Brexit not 'a disaster' shock

 The Graun clings to credibility (and readability, although I wouldn't pay for it) by continuing to employ the blessed L Elliott who defies them with pieces like this:

I’ve got news for those who say Brexit is a disaster: it isn’t. That’s why rejoining is just a pipe dream
 any successful [rejoining] campaign would need to do two things: convince voters that the UK economy had become a basket case since the Brexit vote and that life for those still in the club was so much better.

Neither criterion has been met. Britain’s economic performance in the seven years since 2016 has been mediocre but not the full-on horror show that was prophesied by the remain camp during the weeks leading up to the referendum. The doomsday scenario – crashing house prices (falls of up to 18% could result, warned then chancellor George Osborne) and mass unemployment – never happened.

there have been signs of the economy adjusting. Nissan’s decision to invest more than £1bn in its Sunderland plant with the intention of building three new electric car models is an example of that. Microsoft’s £2.5bn investment in the growing UK AI sector is another.

That’s not to say that the process is complete. Brexit provided opportunities to do things differently but those opportunities have so far not been exploited

Covid-19 scarred the economy deeply and the long-term costs of ill health and children missing out on school will grow over time.
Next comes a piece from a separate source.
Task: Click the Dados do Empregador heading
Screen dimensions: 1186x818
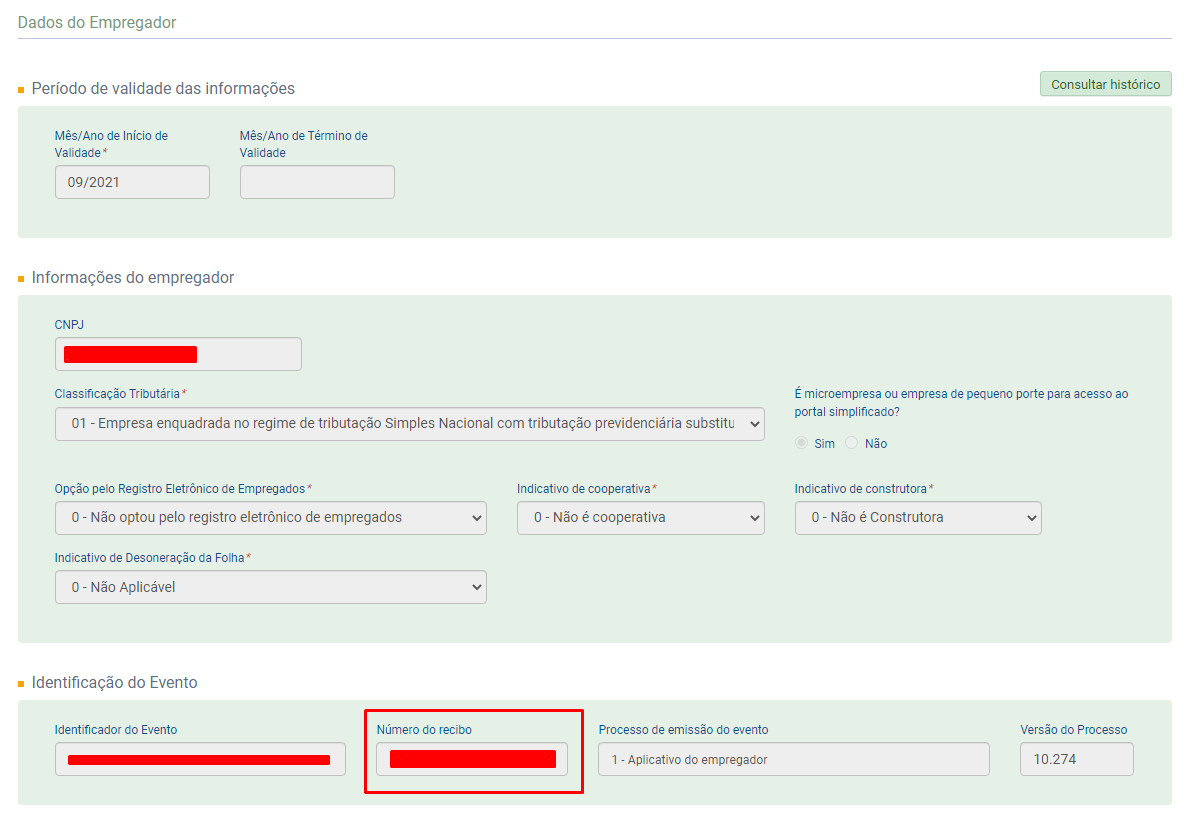Action: point(97,22)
Even so, Brexit Britain has recovered more strongly than either France or Germany from the pandemic. Relative performance matters. The rejoin camp tends not to focus on what is happening on the other side of the Channel, and it is not hard to see why.... Over a prolonged period, not just since the arrival of Covid-19, the EU’s economic performance has been woeful.
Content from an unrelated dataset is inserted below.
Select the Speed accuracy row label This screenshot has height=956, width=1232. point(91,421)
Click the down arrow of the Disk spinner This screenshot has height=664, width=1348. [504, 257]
A number of factors are to blame for the EU’s economic woes. The one-size-fits-all nature of the single currency is one; the lack of a federal budget to match in size that of the US is another; the adherence to neoliberal economic ideas– such as tough controls on the size of budget deficits – a third. The problems go right to the heart of the EU.

at the same time as its economy has struggled, the number of migrants has increased. One result has been the rise of aggressively rightwing politics...Something has gone seriously awry when politics in four of the founding members of the European project have turned so ugly....Sweden and Finland have both seen the emergence of ultranationalist rightwing parties....Britain is one of the relatively few European countries to buck this trend.

Throughout the whole campaign, a major silence was maintained on what  the EU could offer exactly, at least once the original Great Lie was nailed -- that the EU made a net contribution to the UK, generously funding community renewal projects all over the country. The myth remained that the EU was the source of economic prosperity, but even the Europeans doubted that could continue. 
 
That left only the romantic myth of 'Europe' as some blessed community based on British cultural cringe and memories of nice holidays.That might still energise apparent 'support' among the UK young for rejoining, although even el Graun is sceptical that it will lead to any actual politics.